Outre-Manche, l’ancien Niçois collectionne plutôt les beaux souvenirs, comme la joie partagée avec sa mère après son premier sacre majeur remporté en juin 2023 avec West Ham, la Ligue Europa Conférence (2-1 contre la Fiorentina en finale, dont un penalty de Benrahma). Autre moment fort pour lui : le 1er février 2020, quelques jours après être rentré en Algérie en raison du décès de son père, il inscrit un superbe triplé à Hull City avec Brentford (1-5). Après chacun de ses buts, il montre son tee-shirt « Je t’aime papa ». Proche de la famille Benrahma, Fabrice Dubois a régulièrement dormi dans la maison que Saïd partageait avec sa maman à Londres, après avoir assisté à de sacrées affiches de PL avec son ex-protégé. « Le voir passer pro OK, mais l’accompagner sur des matchs à Liverpool ou à Manchester City, je ne m’imaginais pas tout ça », sourit l’éducateur sportif haut-garonnais.

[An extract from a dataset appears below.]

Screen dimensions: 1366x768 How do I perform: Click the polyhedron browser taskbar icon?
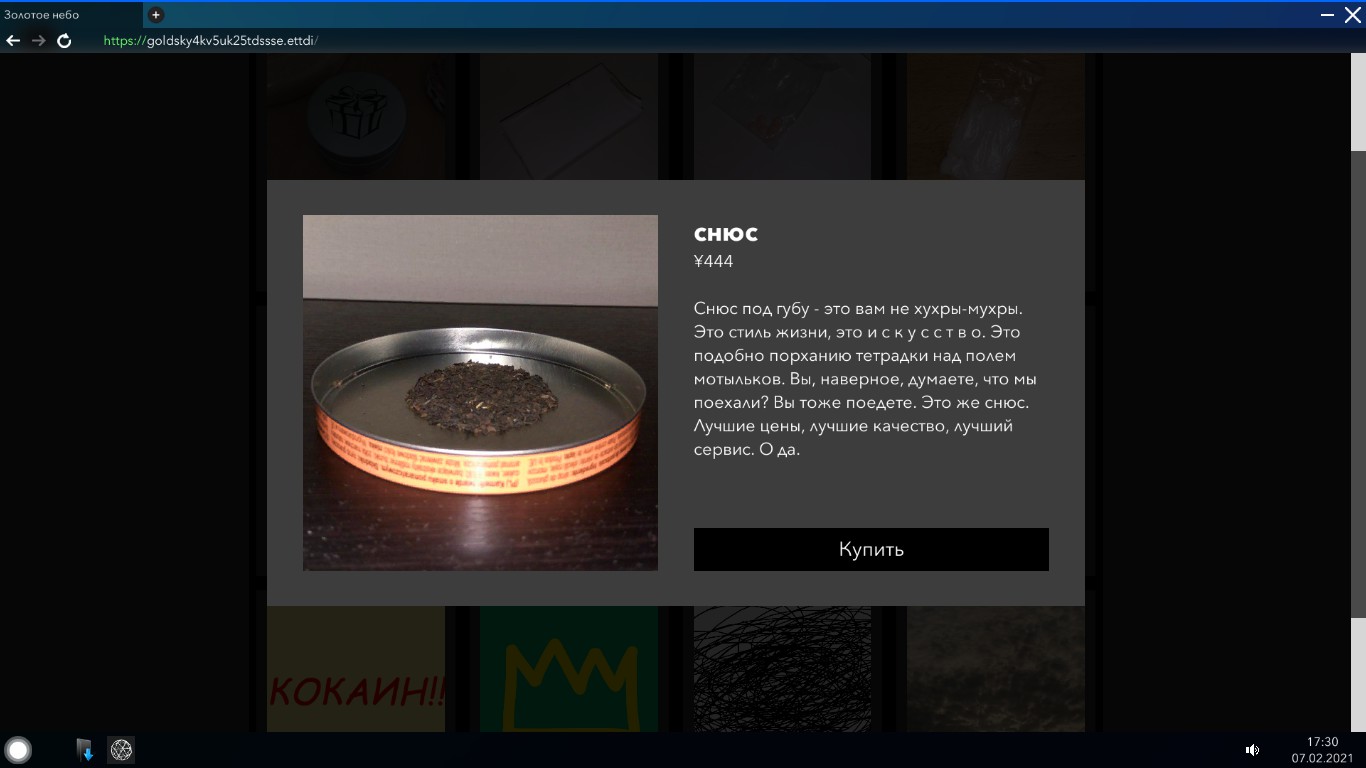click(121, 750)
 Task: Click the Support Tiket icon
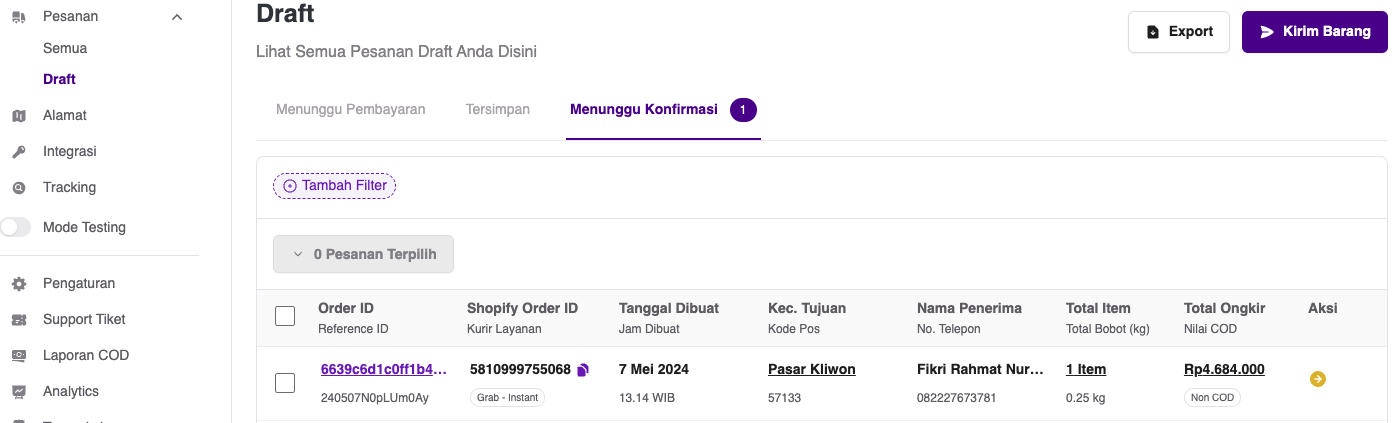(18, 320)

Saïd Benrahma a fêté son premier titre européen aux côtés de sa maman, en juin dernier à Prague.
Saïd Benrahma a fêté son premier titre européen aux côtés de sa maman, en juin dernier à Prague. - Daniel/phcimages/Cover ImagesCOVER/SIPA

Chaker Alhadhur, qui l’a vu claquer 12 buts en Ligue 2 avec Châteauroux dans « sa saison déclic » en 2017-2018, n’a pas du tout été surpris par son ascension en Premier League : « On savait direct qu’il allait partir dès la fin de cette année-là en Ligue 2. J’ai revu une compil de lui à Brentford : il dribblait parfois trop, mais pfiou, tous ses petits ponts et ses gestes techniques étaient incroyables. Je me demande encore pourquoi ça ne l’avait pas fait pour lui avant en Ligue 1 avec Nice… Saïd a besoin qu’on lui donne beaucoup d’amour, et dès qu’il a ça, il est quasiment inarrêtable ». Pierre Sage et les supporteurs lyonnais sont prévenus.